Scientists in Europe conducted a study to learn more.

“It is unknown to what extent the choice of a coping strategy depends on how someone assesses the situation (s)he is confronted with and the available resources and the influence of the severity of their PD [Parkinson’s disease],” the researchers wrote. “We therefore aimed to assess the interplay of coping behavior of people with PD with different social demographics and disease-related characteristics. The second aim was to investigate to what extent the choice of coping strategy affects the health-related quality of life (QoL) of a person with PD.”

The scientists analyzed data from 935 people with Parkinson’s disease. The average patient age was 71 years, and 39% identified as women. The majority of patients were retired, most were married and/or living with a partner, and most had received some education beyond high school.

Ways of Coping Questionnaire

To evaluate coping strategies, the participants completed a standardized assessment called the Ways of Coping Questionnaire (WCQ). The researchers then used statistical analyses to cluster the WCQ scores, looking for groups of patients that reported broadly similar strategies.

Results revealed five general groups of coping strategies, which the researchers dubbed “taking action and emphasizing the positive,” “distancing and fantasizing,” “goal oriented and planful problem solving,” “seeking social support,” and “avoidance and acceptance.”

Analyzing the data

Further analyses showed these groups varied according to demographic factors such as age, gender, and education level, as well as mental health factors like anxiety and depression. For example, patients who were younger or reported more anxiety were more likely to fall into support-seeking strategies, whereas patients with more formal education were more likely to report goal-oriented behaviors. Women were more likely to distance themselves.

Patients’ quality of life was assessed via the Parkinson’s disease questionnaire (PDQ-39). The researchers used statistical models to look for factors associated significantly with life quality scores. Results showed relatively minimal associations between coping strategies and PDQ-39 scores. Instead, life quality scores showed stronger associations with demographic characteristics and measures of Parkinson’s severity.

“Overall [quality of life] is more strongly determined by clinical and demographic factors than coping styles,” the researchers concluded.
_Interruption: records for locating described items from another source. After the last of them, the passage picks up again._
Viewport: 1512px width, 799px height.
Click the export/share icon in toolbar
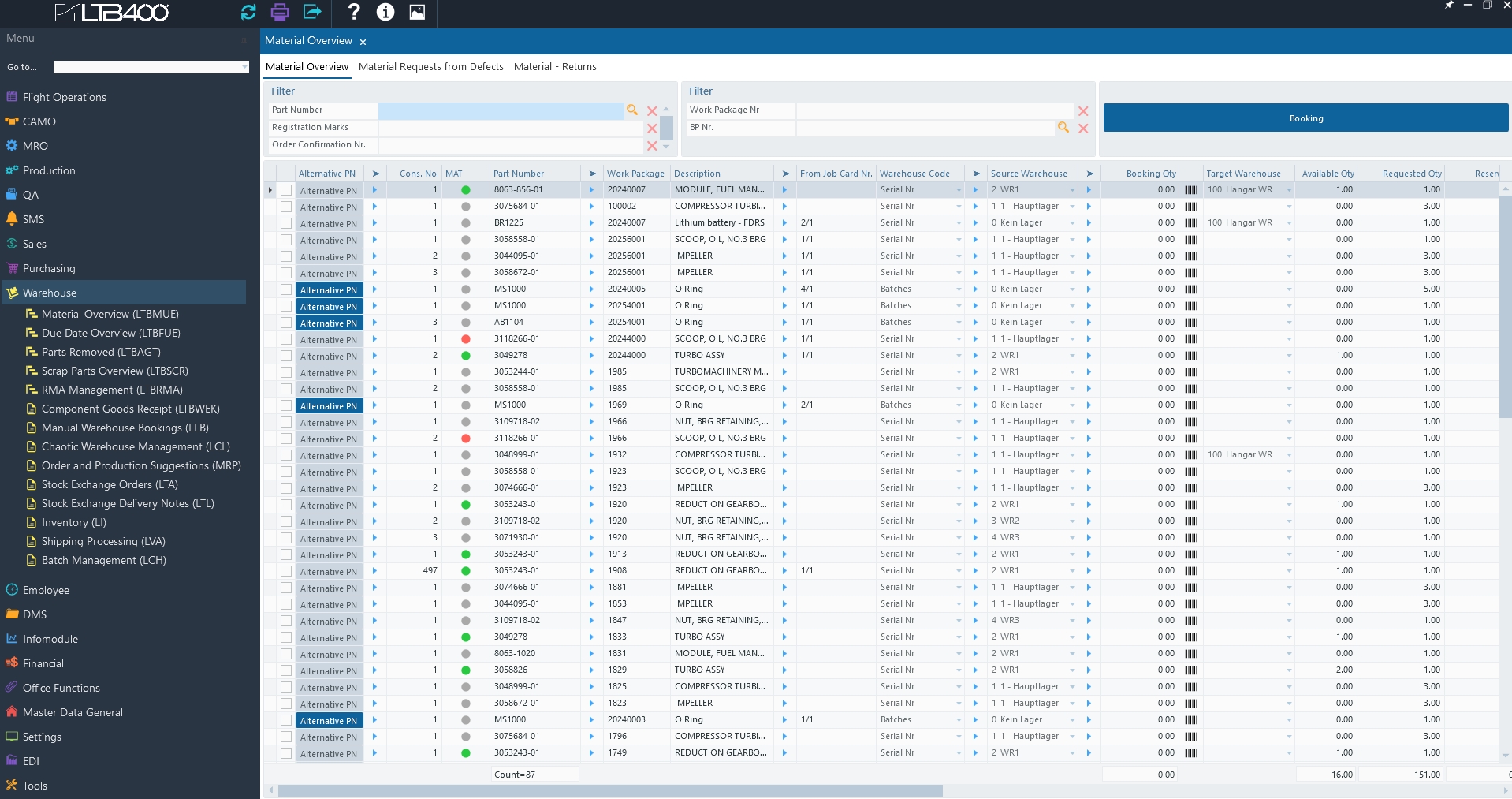[x=312, y=12]
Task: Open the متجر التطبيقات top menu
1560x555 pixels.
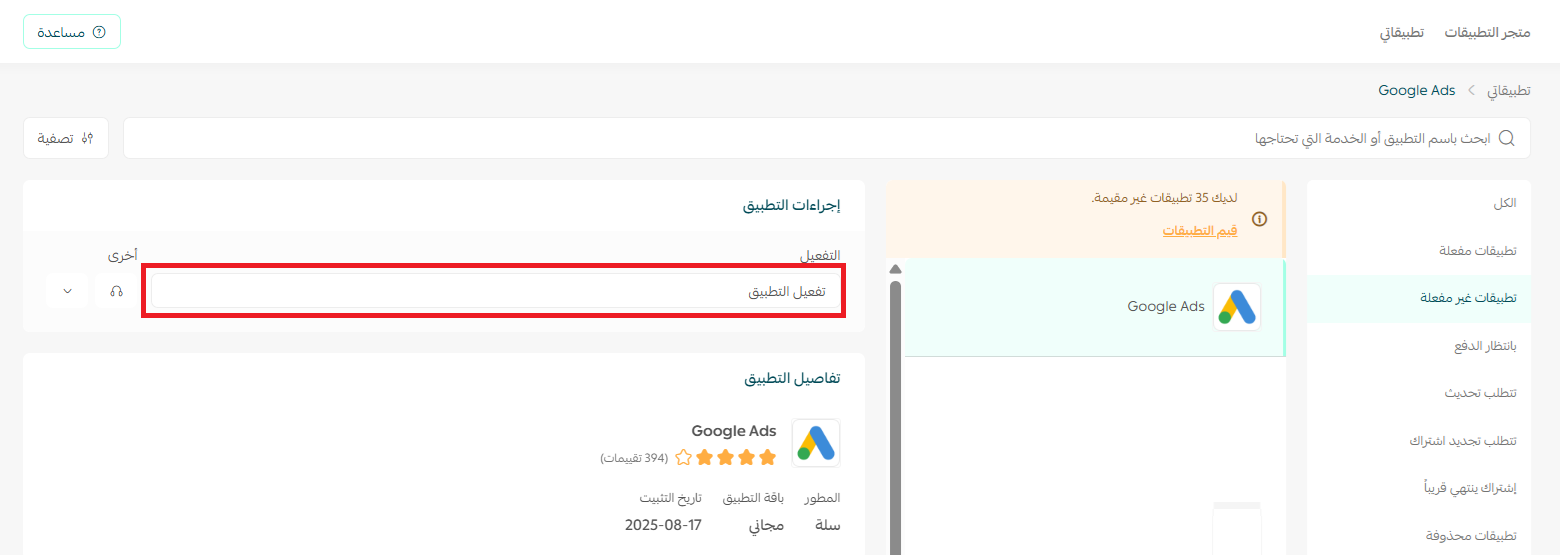Action: click(x=1486, y=32)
They noted that associations between life quality and coping strategies were stronger when measures of anxiety and depression were excluded from the statistical models, which they said makes sense given that people with anxiety and/or depression may be more prone to certain coping strategies.

The researchers noted several limitations in this study. For example, patients were assessed at only one point in time, and the analyses did not include data on important factors like cognitive function, social support, and severity of non-motor symptoms.

The team highlighted a need for further research into how Parkinson’s patients cope with stress. “Knowing an individual’s choice of coping strategy makes it easier for health care professionals to tailor care to the unique needs of a person with PD,” they said.